More importantly, as we have addressed the topic of self-care earlier, parents have to “put on their own mask” (not in the literal sense), and reserve time to look after their own wellbeing and that of their partner to promote emotional availability; especially when juggling working from home, homeschooling and childcare.
How do I avoid letting the tablet become an ‘electronic babysitter’ while I work from home?
Just as with any other activity, it is essential to try to schedule screen time as part of the child’s routine. As such, over time, the child will make fewer random requests given that we are limiting uncertainty about whether and when the use of the tablet is permitted.
Moreover, it is important to set viewing time using a visual timer for example for younger to children or provide them with sporadic feedback on how much time is left, in an attempt to ease into the transition leading to the end of the tablet session.
Finally, given that we currently have to juggle working from home while caring for young children, we must exercise a certain level of cognitive flexibility and more importantly, adjust our expectations. We cannot expect to be on one hand as productive at home looking after children, and being rigid on-screen time.
There exists a trade-off: spending increased time with children, and having to adjust our expectations that we might not be as productive while they are awake or trying to maintain a similar level of productivity as pre-COVID and being forced into a certain increase in screen time. It comes down to what we value most and what financial / occupational constraints we might be faced with.
Putting aside judgment over whether we are good parents or not, if a reasonable increase in screen time permits us to get work done and be less anxious, this is probably emotionally healthier than a rise in stressful and conflictual interactions.
When it comes to adolescents, we must keep in mind that they find themselves in a developmental period where social connection is increasingly important. As such, screen time becomes their only mean by which to connect with their peers. Again, it is important to psychoeducate, to instill the sense of balance between engagement in various activities, screen time being one amongst many and model as parents, healthy and balanced use of technological devices.
Any tips or tricks to promote handwashing?
Two critical aspects to consider in promoting handwashing are psychoeducation/information on the purpose and benefits of handwashing, and modelling handwashing to our children / teens as parents.
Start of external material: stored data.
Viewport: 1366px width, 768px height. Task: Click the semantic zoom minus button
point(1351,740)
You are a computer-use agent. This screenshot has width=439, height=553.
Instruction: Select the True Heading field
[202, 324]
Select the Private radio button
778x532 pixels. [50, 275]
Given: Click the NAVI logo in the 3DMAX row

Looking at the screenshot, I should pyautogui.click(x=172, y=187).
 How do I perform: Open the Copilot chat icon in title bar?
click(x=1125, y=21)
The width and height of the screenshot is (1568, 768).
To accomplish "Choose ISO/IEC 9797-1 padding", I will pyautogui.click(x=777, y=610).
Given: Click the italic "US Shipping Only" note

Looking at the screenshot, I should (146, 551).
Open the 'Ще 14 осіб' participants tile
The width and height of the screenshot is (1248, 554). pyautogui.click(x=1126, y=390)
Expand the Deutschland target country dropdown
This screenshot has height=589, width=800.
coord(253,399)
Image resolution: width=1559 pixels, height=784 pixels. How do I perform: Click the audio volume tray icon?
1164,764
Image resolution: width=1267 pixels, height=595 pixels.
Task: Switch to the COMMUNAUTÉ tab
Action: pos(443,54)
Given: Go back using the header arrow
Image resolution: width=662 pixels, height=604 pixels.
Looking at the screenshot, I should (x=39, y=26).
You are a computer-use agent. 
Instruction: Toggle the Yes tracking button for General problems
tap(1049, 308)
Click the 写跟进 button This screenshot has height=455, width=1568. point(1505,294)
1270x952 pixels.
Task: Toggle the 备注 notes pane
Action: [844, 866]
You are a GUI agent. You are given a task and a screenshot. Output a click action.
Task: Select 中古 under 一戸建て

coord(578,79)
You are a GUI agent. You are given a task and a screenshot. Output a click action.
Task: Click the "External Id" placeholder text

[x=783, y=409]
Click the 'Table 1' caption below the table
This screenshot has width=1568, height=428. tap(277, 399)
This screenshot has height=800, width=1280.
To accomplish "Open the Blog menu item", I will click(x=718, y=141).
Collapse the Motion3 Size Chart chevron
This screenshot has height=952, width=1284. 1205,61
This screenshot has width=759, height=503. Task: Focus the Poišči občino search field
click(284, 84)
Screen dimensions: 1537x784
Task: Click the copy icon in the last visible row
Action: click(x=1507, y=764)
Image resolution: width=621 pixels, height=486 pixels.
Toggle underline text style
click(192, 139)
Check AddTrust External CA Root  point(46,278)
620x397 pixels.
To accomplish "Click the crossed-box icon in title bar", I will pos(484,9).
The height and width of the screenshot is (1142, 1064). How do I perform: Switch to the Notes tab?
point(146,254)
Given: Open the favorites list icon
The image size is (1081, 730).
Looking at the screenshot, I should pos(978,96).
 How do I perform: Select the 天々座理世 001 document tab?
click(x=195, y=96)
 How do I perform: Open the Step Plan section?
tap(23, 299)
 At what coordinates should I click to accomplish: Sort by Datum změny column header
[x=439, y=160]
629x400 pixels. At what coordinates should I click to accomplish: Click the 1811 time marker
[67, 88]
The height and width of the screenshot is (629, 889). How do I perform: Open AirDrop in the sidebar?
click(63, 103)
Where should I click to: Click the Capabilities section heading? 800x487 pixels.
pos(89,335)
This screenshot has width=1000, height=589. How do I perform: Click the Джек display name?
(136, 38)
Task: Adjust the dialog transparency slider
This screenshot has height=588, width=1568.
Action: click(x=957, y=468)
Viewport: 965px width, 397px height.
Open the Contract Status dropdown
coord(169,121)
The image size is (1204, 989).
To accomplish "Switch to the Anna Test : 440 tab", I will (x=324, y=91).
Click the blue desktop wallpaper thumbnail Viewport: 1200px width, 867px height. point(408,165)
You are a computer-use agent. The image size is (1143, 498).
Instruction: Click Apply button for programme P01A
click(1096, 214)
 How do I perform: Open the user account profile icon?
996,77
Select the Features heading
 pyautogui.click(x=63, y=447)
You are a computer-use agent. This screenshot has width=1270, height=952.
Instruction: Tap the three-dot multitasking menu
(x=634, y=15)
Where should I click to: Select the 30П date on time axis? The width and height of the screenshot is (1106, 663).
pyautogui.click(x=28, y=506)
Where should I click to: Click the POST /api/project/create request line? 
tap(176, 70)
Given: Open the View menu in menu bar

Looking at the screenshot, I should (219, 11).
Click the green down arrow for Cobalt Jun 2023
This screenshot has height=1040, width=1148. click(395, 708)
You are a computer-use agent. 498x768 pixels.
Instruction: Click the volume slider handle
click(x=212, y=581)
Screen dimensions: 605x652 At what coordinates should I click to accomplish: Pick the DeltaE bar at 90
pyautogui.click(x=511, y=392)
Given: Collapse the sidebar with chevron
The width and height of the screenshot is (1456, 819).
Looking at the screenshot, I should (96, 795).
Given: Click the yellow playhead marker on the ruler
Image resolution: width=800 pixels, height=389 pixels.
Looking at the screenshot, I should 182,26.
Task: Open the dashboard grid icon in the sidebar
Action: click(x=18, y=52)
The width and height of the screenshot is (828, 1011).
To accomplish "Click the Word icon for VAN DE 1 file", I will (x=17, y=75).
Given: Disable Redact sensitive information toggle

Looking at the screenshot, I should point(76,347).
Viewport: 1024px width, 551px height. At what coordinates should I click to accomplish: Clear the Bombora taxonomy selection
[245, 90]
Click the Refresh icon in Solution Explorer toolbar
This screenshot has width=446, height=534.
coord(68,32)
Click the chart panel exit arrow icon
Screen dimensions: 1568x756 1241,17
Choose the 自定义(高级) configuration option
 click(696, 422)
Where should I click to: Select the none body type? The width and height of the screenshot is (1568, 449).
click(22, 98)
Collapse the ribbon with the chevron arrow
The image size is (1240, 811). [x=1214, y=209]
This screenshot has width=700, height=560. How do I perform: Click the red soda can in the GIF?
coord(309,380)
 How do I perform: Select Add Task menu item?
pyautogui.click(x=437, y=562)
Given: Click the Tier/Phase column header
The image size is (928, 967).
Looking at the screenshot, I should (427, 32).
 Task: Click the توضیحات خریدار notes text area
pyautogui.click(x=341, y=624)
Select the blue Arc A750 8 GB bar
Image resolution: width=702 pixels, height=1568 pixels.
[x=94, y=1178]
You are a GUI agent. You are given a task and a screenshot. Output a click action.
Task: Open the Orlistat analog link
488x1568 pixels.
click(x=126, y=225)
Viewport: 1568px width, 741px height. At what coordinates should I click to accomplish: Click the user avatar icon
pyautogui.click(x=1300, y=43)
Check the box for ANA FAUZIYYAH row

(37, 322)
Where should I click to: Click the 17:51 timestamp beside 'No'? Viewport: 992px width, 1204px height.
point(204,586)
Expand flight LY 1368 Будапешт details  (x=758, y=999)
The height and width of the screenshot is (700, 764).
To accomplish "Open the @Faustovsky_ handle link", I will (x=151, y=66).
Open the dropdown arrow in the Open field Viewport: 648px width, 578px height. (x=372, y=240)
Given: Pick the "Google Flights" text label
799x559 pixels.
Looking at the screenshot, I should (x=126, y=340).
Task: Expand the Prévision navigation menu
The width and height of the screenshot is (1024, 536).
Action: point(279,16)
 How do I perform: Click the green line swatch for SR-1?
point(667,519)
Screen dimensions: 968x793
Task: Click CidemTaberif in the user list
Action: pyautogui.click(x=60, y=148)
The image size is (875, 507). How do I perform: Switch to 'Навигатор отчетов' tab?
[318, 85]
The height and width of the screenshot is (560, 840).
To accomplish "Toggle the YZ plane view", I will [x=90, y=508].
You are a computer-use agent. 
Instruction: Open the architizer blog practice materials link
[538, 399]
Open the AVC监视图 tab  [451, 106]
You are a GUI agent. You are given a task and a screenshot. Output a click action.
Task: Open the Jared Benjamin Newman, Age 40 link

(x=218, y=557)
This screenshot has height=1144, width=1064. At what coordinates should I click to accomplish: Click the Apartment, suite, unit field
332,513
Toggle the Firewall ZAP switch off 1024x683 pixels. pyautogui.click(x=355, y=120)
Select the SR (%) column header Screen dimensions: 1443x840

The Health Ministry has created and made available on their website, colourful visual cartoon-like handouts for parents to read with their children on what is COVID-19 and viruses more generally, why it is important to wash our hands and protect ourselves against viruses, and how we can effectively perform handwashing.
Establishing a clear routine early on (i.e., three steps for hygiene when coming back from outdoors), with the support of visual posters and sticker/token charts for the little ones can be quite effective.
With our older kids, the worst thing that we resort to is lecturing our teens when they fail to meet our standards. One way of again increasing their engagement towards such sanitary practices is to share “evidence-based” information with them, engage in a conversation on what is getting in the way of them being observant of these practices and speaking about what could realistically take place, the risks, if good hygiene is not implemented.
Reminding our children that we ask them to wash their hands because we love them and want to keep them safe as opposed to controlling what they do, is essential.
Lastly, I cannot speak enough about the importance of modelling and setting the example for our children. As I keep exercising with my own children, it is not only what you say that matters, but what you do.